Utilization of the exchange rate – NIC 21. Concept 391 of 2018
Any transaction in foreign currency will be recorded at the time of initial recognition in the functional currency, by applying the amount in foreign currency of the cash exchange rate on the date of the transaction between the functional currency and the foreign currency. Likewise, the date on which the transaction meets the conditions for recognition is considered as the date of a transaction, in accordance with the new regulatory technical framework.
“I very kindly request clarification on the following concerns in relation to the application of:
1. IAS 21, in paragraph 21, states that the initial recognition will be made using the cash exchange rate at the date of the transaction between the functional currency and the foreign currency, this means that the company can measure the transactions in foreign currency at the time of initial recognition, using any currency exchange rate?
2. Should the exchange rate used be stipulated in the accounting policy of the company, both in the initial recognition, as well as for the subsequent measurement of transactions in foreign currency?
3. A change in the accounting policy would be considered and a retroactive application should be made, in the event that the company for the 2015-2016-2017 financial statements has used in the initial recognition and subsequent measurement an exchange rate (Financial rate or any other exchange market rate) and decide to change the exchange rate (Representative Market Rate), both for the initial recognition, as well as for the subsequent measurement of the subsequent financial statements? ”
CONSIDERATIONS AND RESPONSE
Within the aforementioned character, the CTCP responses are of a general and abstract nature, since their mission is not to solve specific problems that correspond to a particular case.

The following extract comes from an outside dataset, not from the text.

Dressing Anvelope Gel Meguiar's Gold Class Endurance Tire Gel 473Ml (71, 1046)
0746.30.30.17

In addition to the foregoing, the scope of the concepts issued by this Board is limited exclusively to aspects related to the application of accounting standards, financial information and insurance.
First, we recommend reviewing the guidelines contained in IAS 21 and Section 30 of the IFRS for SMEs, which apply for entities classified in Group 1 and Group 2, respectively, where you can find references for initial and subsequent measurement. of transactions in Foreign Currency, as well as for the conversion of financial statements when a currency other than the functional currency is used.
IAS 21, in paragraph 21, mentions that the initial recognition will be made using the cash exchange rate at the date of the transaction between the functional currency and the foreign currency, this means that the company can measure the transactions in currency. foreign currency at the time of initial recognition, using any foreign exchange market rate?
The cash exchange rate, as established in the glossary and in the definitions contained in IAS 21, is the exchange rate used in transactions with immediate delivery. Therefore, the rate used for the initial recognition is the cash exchange rate and not any market rate. In the event that the initial recognition date will use a higher or lower rate than the cash or market rate, an error would be generated in the initial measurement that would distort the amount of income or expenses recognized in the periods futures.
Normally, the cash rate is the one that satisfies the following:
Transactions made through accounts in foreign currency (accounts in compensation), in this case the cash rate will correspond to the TRM on the day of the transaction, or it could use a weekly or monthly average, for all the transactions that take place in that transaction. time interval (see paragraph 22 of IAS 21
Transactions made by acquiring currencies of the local exchange market and turning the resources acquired through the legally established channels in the country, in this case the cash rate corresponds to the acquisition rate of the currencies.
Transactions carried out through prepayments, or through several payments in which different cash rates have been used, in those cases the indications of IFRIC 22 transactions in foreign currency and anticipated consideration must be observed.
The glossary also incorporates definitions of the price of the entry and the price of the transaction that should be considered for the initial recognition of transactions in foreign currency.
2- Should it be stipulated in the accounting policy of the company, the exchange rate used, both in the initial recognition, as well as for the subsequent measurement of transactions in foreign currency?
In the above terms, the consultation is absolved, stating that in order to do so, this body adhered to the information presented by the consultant and the effects of this writing are those provided by article 28 of Law 1755 of 2015, the concepts issued by The authorities as responses to requests made in the exercise of the right to make inquiries will not be of mandatory compliance or execution.
In order to establish the validity of the concepts issued by the Technical Council of Public Accounting, it is necessary to review in context the applicable regulations on the date of issue of the response of the query. Additionally, it must be taken into account that a later concept modifies the concepts that have been previously issued and that refer to the same topic, even if no specific reference has been made to the new concept.